Word and item position data

START

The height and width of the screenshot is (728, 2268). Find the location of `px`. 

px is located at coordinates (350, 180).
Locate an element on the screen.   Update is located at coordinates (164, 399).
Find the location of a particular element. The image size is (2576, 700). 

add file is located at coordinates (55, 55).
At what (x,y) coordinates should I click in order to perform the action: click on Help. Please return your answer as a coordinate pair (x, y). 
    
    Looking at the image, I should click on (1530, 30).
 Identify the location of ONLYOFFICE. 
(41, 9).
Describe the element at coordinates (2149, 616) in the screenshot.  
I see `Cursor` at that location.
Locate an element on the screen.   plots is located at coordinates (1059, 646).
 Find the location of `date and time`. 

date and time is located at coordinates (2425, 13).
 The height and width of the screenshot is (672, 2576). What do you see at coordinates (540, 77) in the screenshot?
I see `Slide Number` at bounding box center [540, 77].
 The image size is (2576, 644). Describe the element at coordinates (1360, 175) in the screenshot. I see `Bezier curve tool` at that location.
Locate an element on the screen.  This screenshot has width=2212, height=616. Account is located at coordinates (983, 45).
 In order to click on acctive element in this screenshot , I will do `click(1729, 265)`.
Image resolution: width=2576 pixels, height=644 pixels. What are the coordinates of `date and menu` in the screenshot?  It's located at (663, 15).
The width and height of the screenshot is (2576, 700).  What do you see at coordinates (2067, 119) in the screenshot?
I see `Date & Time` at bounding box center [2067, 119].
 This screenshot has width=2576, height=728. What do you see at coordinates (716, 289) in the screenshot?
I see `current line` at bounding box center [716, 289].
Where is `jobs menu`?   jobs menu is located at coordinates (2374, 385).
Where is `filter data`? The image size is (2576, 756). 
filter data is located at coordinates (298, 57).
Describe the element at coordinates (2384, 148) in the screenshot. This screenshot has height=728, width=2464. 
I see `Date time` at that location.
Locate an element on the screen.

END

What to produce :: In the entries, starting at the line containing "Image resolution: width=2576" and ending at the last line, change "Where is" to "Where can I find". Give those lines again with everything else unchanged.

Reply to the task ::
Image resolution: width=2576 pixels, height=644 pixels. What are the coordinates of `date and menu` in the screenshot?  It's located at (663, 15).
The width and height of the screenshot is (2576, 700).  What do you see at coordinates (2067, 119) in the screenshot?
I see `Date & Time` at bounding box center [2067, 119].
 This screenshot has width=2576, height=728. What do you see at coordinates (716, 289) in the screenshot?
I see `current line` at bounding box center [716, 289].
Where can I find `jobs menu`?   jobs menu is located at coordinates (2374, 385).
Where can I find `filter data`? The image size is (2576, 756). 
filter data is located at coordinates (298, 57).
Describe the element at coordinates (2384, 148) in the screenshot. This screenshot has height=728, width=2464. 
I see `Date time` at that location.
Locate an element on the screen.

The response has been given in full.